● **WHAT THE TASK REQUIRES**:
Keep the images out and copy every entry below exactly.

START SUPPLIED DATA

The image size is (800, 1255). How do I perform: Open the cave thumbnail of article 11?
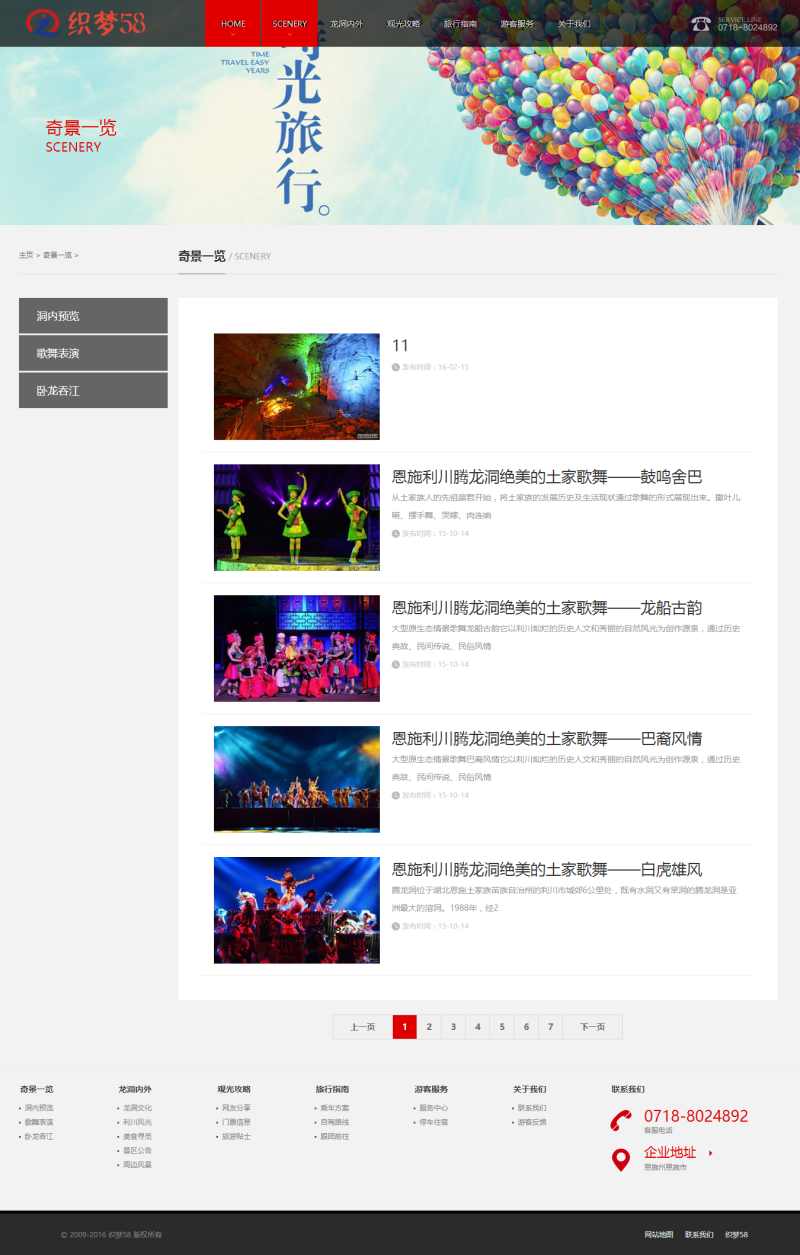pyautogui.click(x=297, y=386)
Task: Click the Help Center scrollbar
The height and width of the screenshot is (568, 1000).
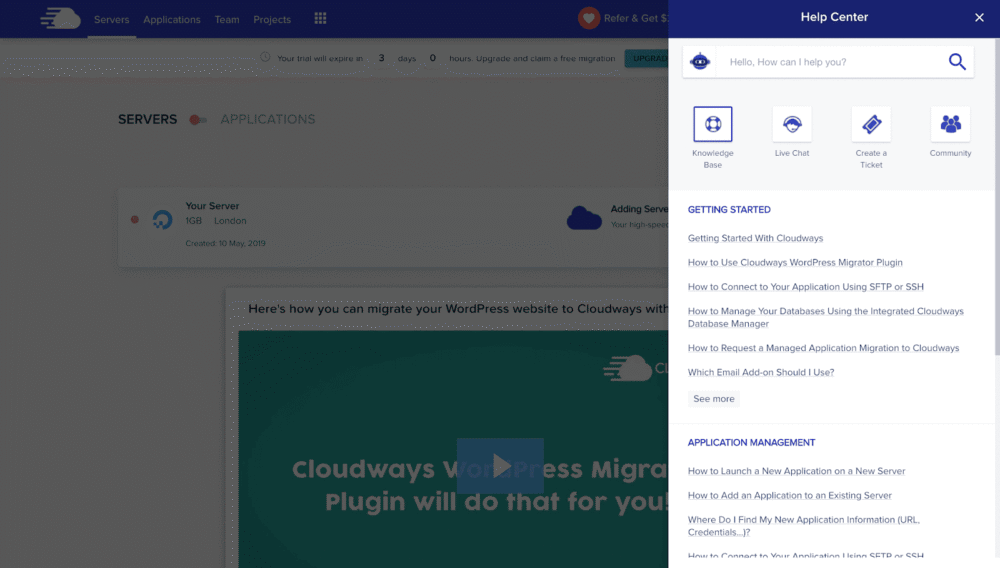Action: 996,280
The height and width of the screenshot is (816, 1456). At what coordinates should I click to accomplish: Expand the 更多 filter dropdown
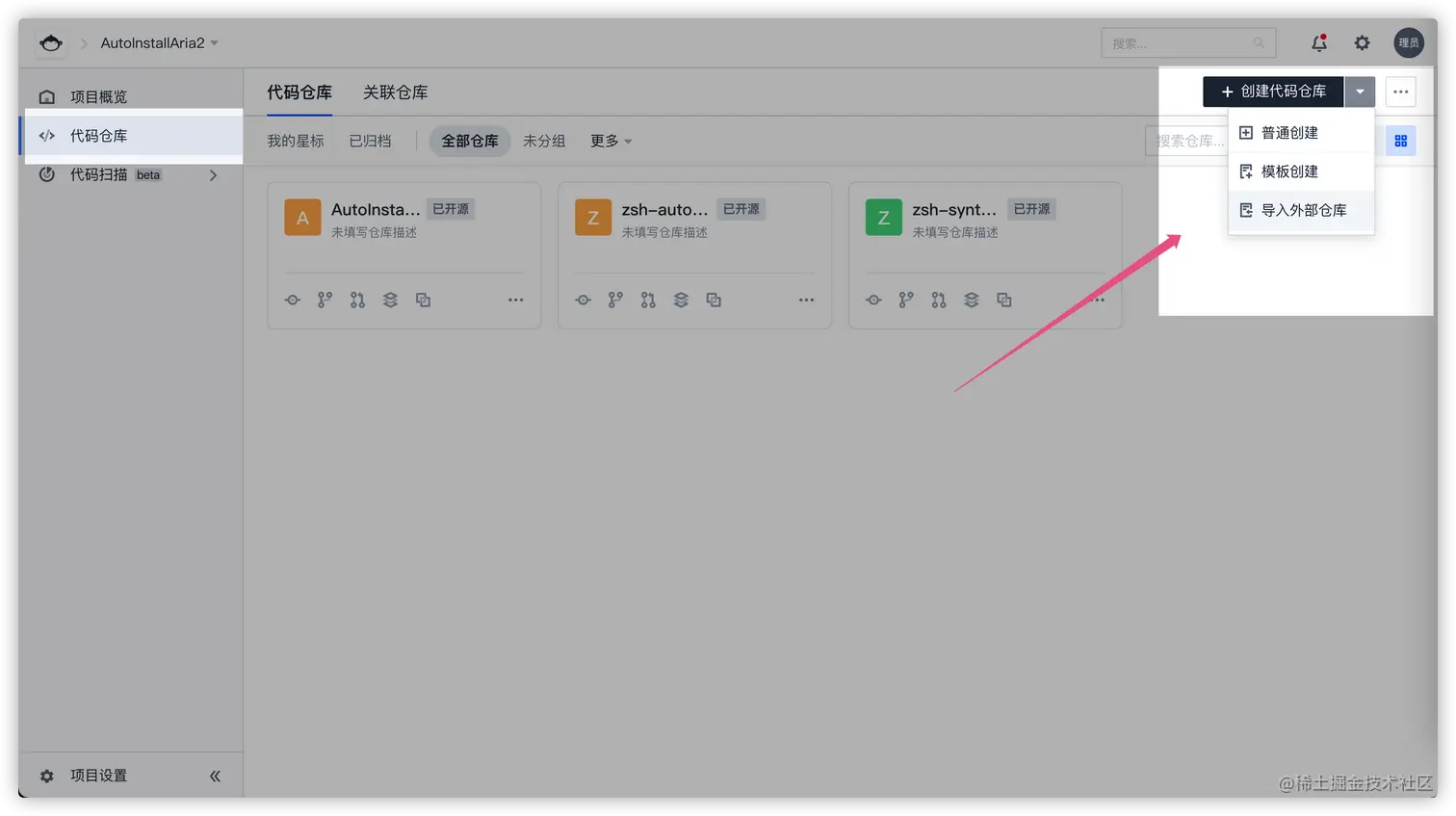click(611, 140)
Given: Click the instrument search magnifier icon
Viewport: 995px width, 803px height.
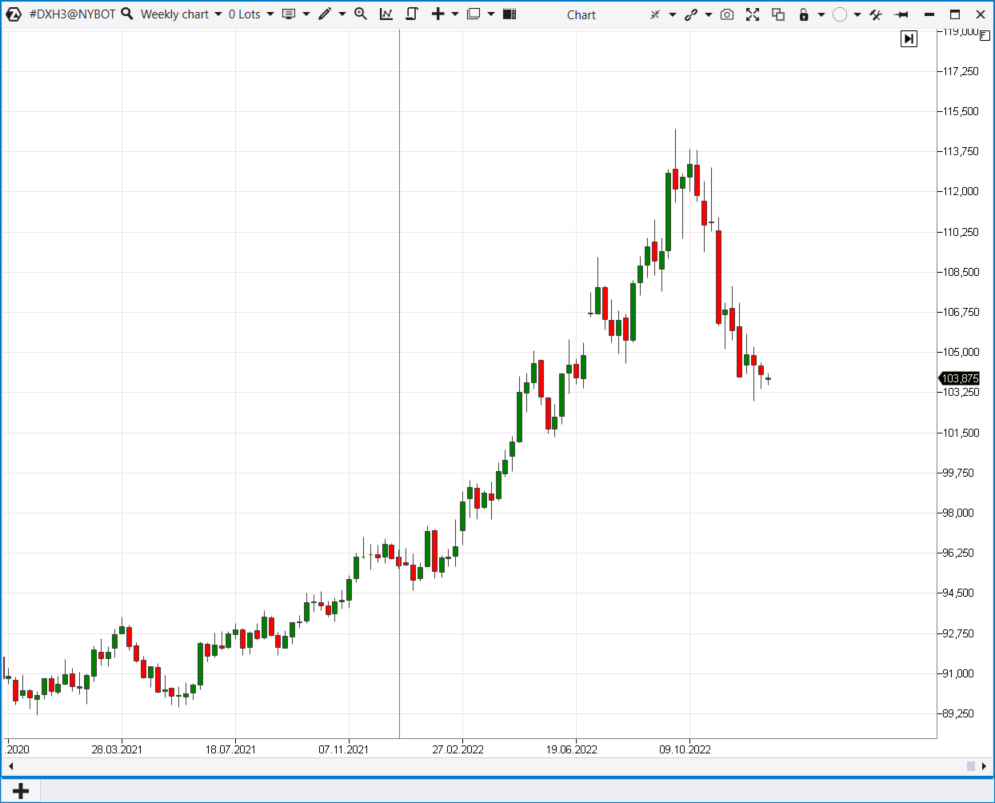Looking at the screenshot, I should point(127,14).
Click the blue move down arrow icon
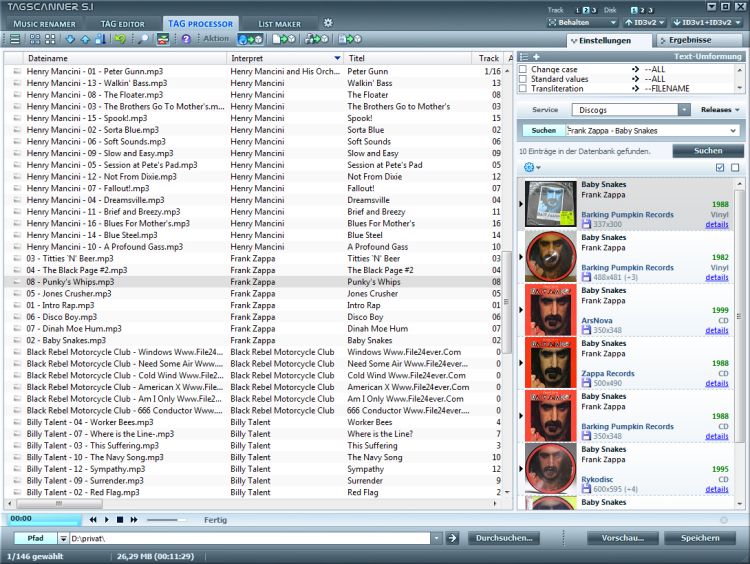 pos(68,39)
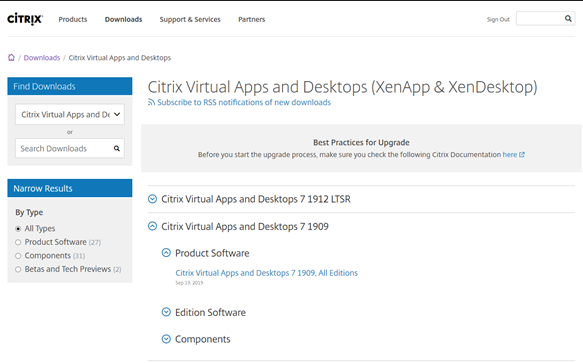Image resolution: width=583 pixels, height=363 pixels.
Task: Open the Support & Services menu
Action: pos(190,19)
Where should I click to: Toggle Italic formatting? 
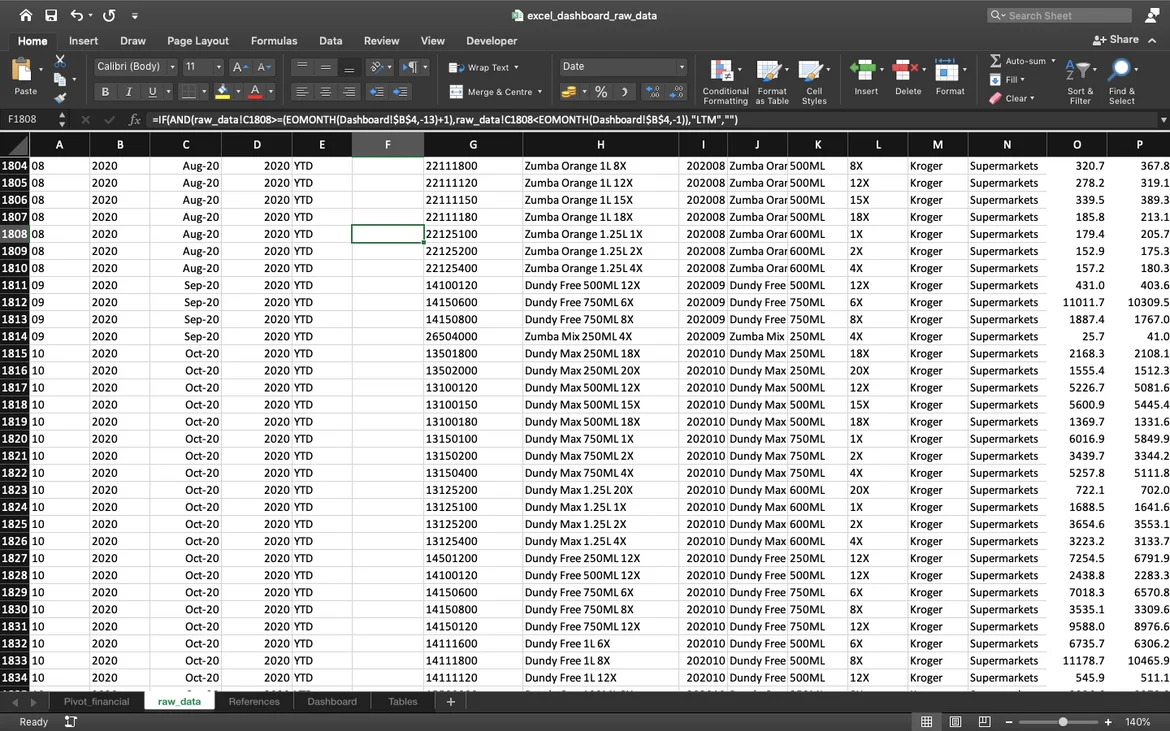click(x=128, y=92)
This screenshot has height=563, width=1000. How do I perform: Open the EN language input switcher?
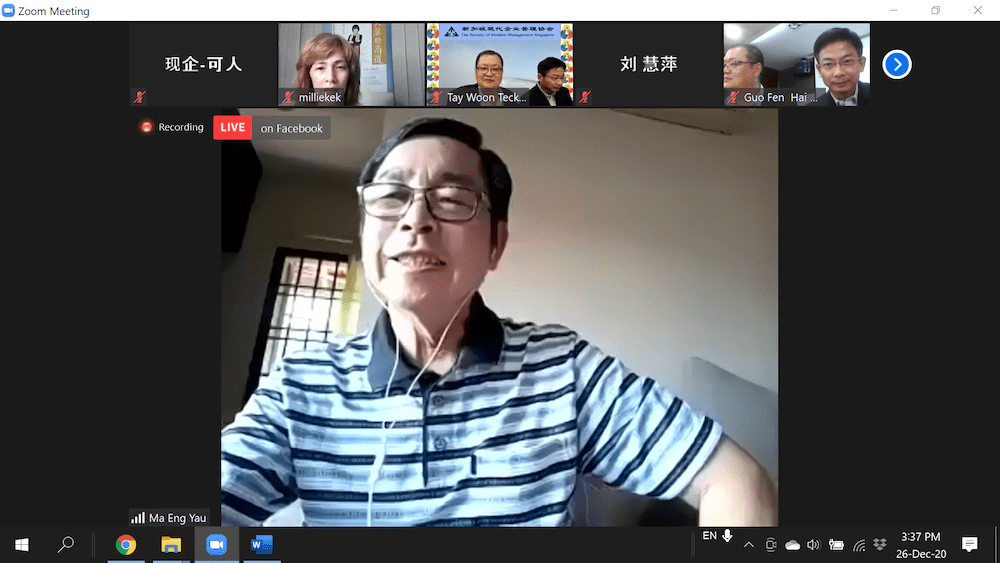pyautogui.click(x=710, y=537)
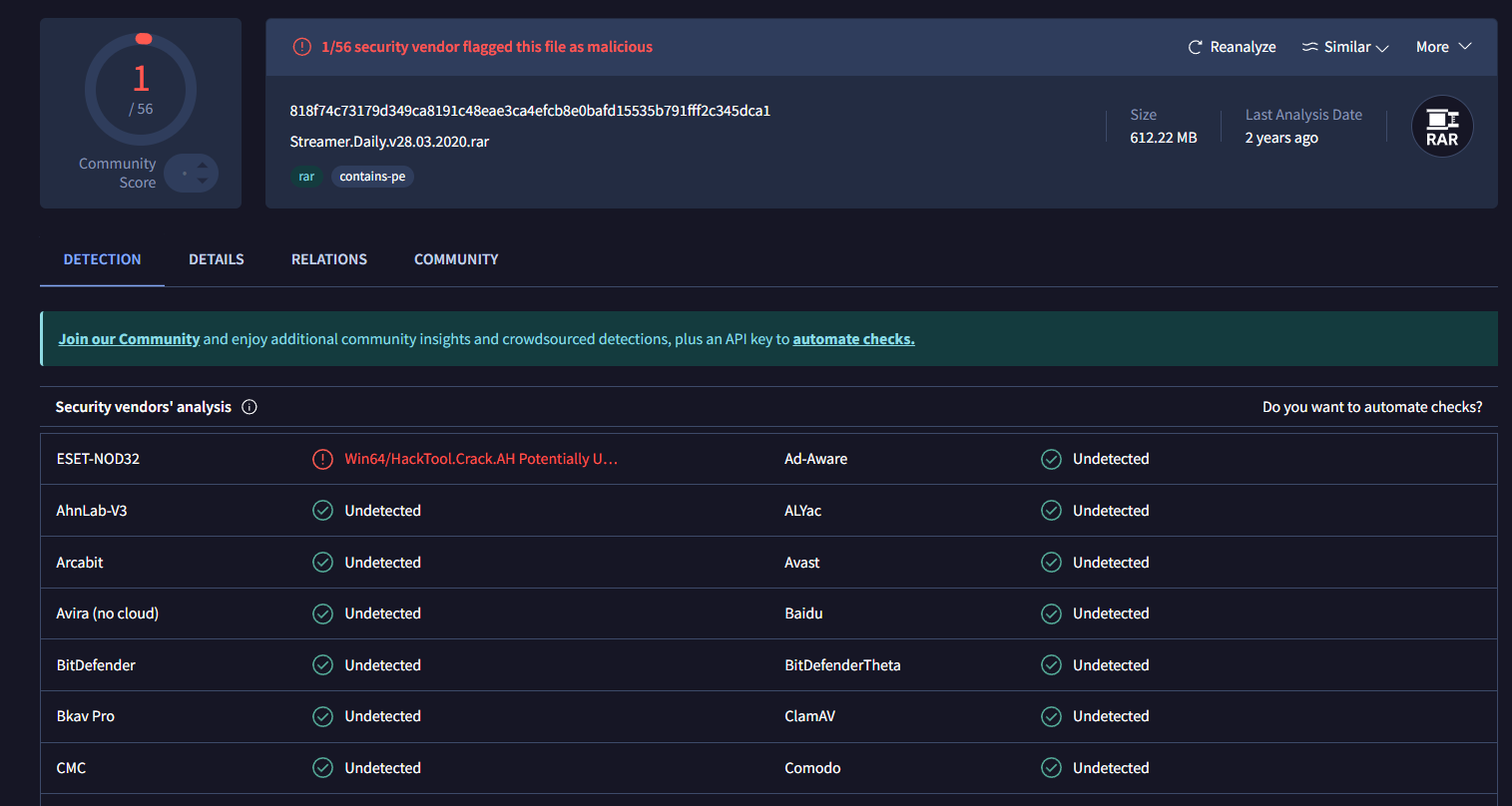Switch to the Details tab
Viewport: 1512px width, 806px height.
point(217,259)
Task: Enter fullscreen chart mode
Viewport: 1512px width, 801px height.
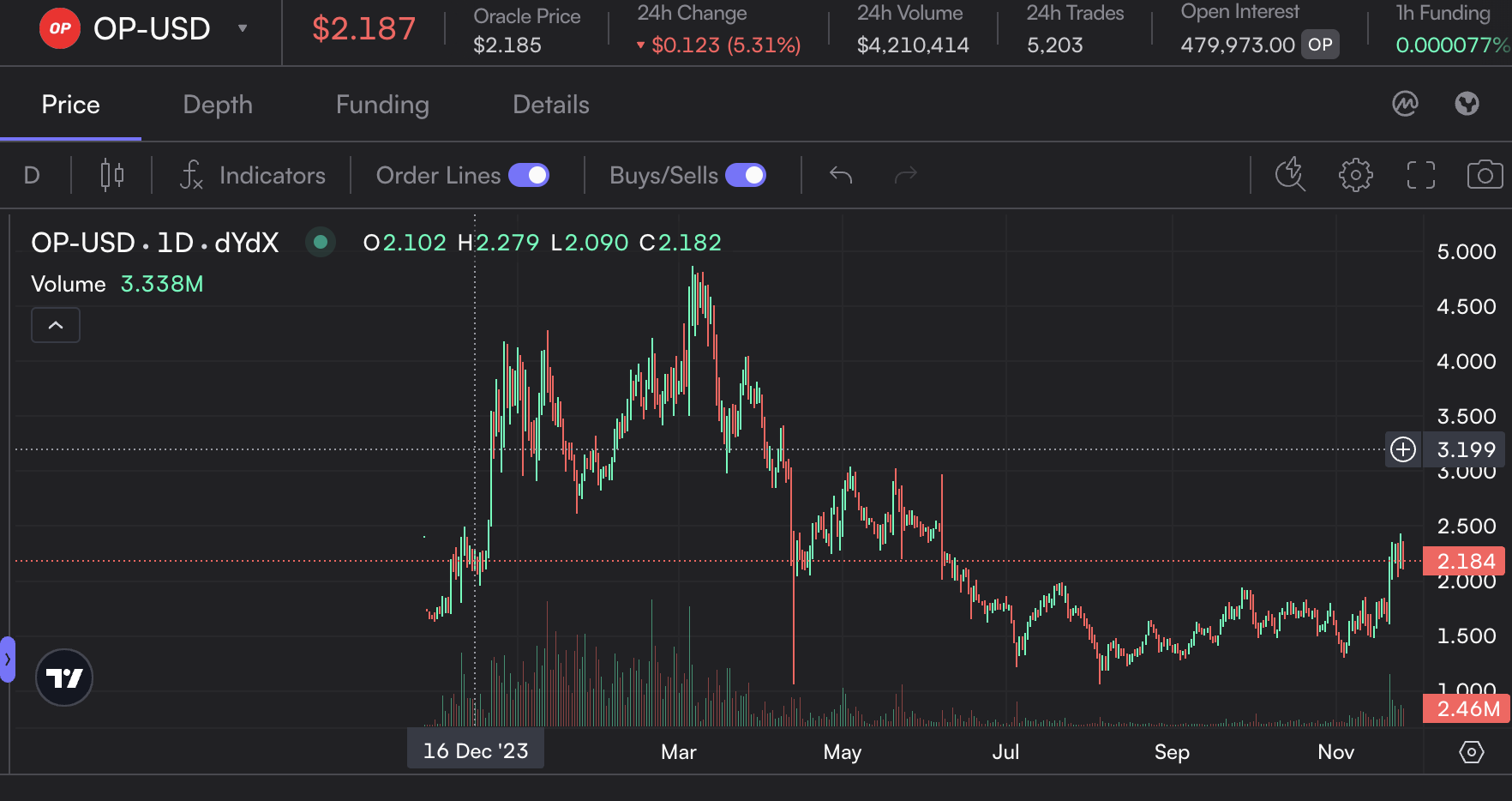Action: coord(1420,175)
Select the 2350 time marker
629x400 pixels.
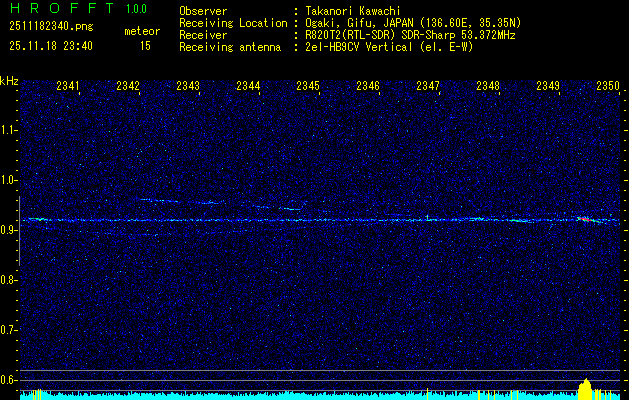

END SUPPLIED DATA

● **RESULT FOR THIS TASK**:
The image size is (800, 1255). How do I perform: Open the cave thumbnail of article 11?
pyautogui.click(x=297, y=386)
Task: Click the Help Center scrollbar
The height and width of the screenshot is (568, 1000).
Action: 996,280
The height and width of the screenshot is (816, 1456). At what coordinates should I click to accomplish: Expand the 更多 filter dropdown
click(611, 140)
Given: Click the instrument search magnifier icon
Viewport: 995px width, 803px height.
Looking at the screenshot, I should point(127,14).
Click the blue move down arrow icon
 pos(68,39)
Image resolution: width=583 pixels, height=363 pixels.
Task: Open the Support & Services menu
Action: pos(190,19)
Where should I click to: Toggle Italic formatting? 
click(x=128, y=92)
This screenshot has height=563, width=1000. How do I perform: Open the EN language input switcher?
pyautogui.click(x=710, y=537)
Switch to the Details tab
Viewport: 1512px width, 806px height.
point(217,259)
Task: Enter fullscreen chart mode
Viewport: 1512px width, 801px height.
Action: coord(1420,175)
Select the 2350 time marker
629x400 pixels.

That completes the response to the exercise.